### EXCERPT PROVIDED
───

Li Chiao-Ping's evening-length "Painkillers" elicits no emotional release, but instead dissects pain's roles in our lives. Li -- whose Madison, Wis., troupe Li Chiao-Ping Dance performed Saturday at Dance Place in collaboration with video artist Douglas Rosenberg -- created a full experience, blending video, live music and dance in a program as much installation as performance. Screens on three walls of the stage encapsulated a tense world by zooming in on states of love, lust and fear, investigating pain's emotional and physical roots.

Li's choreography achieves its heights in tiny ways. Her dancers move incrementally, drawing the eye to the arch of one foot or a tiny tilt of one hip. Throughout "Painkillers," dancers trembled, their mini-seizures confined to one arm or leg. The shaking repetition gained voice explosively in a solo, as Collette Stewart heaved in a series of orgasms that were far too literal to fit within the work's abstraction.

───

### GIVEN DATA
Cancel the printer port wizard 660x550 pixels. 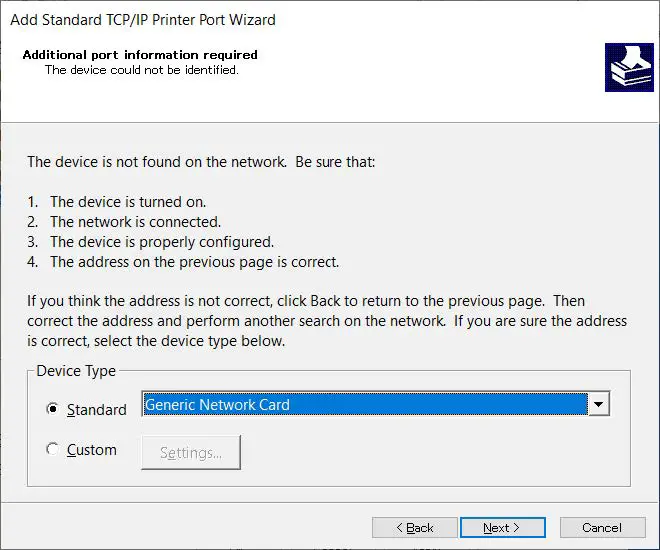601,527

───

### TASK REQUIREMENTS
(A) Could you copy the dance review word for word from "Li Chiao-Ping's evening-length" up to and including "and physical roots."?
(B) Can you resume the dance review after its last sentence and keep writing it?

### RESULTS
(A)
Li Chiao-Ping's evening-length "Painkillers" elicits no emotional release, but instead dissects pain's roles in our lives. Li -- whose Madison, Wis., troupe Li Chiao-Ping Dance performed Saturday at Dance Place in collaboration with video artist Douglas Rosenberg -- created a full experience, blending video, live music and dance in a program as much installation as performance. Screens on three walls of the stage encapsulated a tense world by zooming in on states of love, lust and fear, investigating pain's emotional and physical roots.

(B)
Rosenberg's videos worked well. Close-ups of red-lipsticked dancers filled the screens, speaking about their experiences of pain. The best use of video featured grainy gray shadows of flying birds during an early solo by Li. She paused to pose, then gentle shifts of weight pushed her along, her large, slowly changing shadow swept up by the surging birds.

Live music composed and performed by Daniel Feiler and Ryan Smith charged the atmosphere and gave clues to sections' intents, particularly a romantic, Italian-flavored lilt played during a duet of embraces and partnered dips that alluded to the potential pain invited by falling in love.

-- Clare Croft

Subtle movement and repetition pointed up the theme in the Li Chiao-Ping Dance performance of "Painkillers" on Saturday at Dance Place.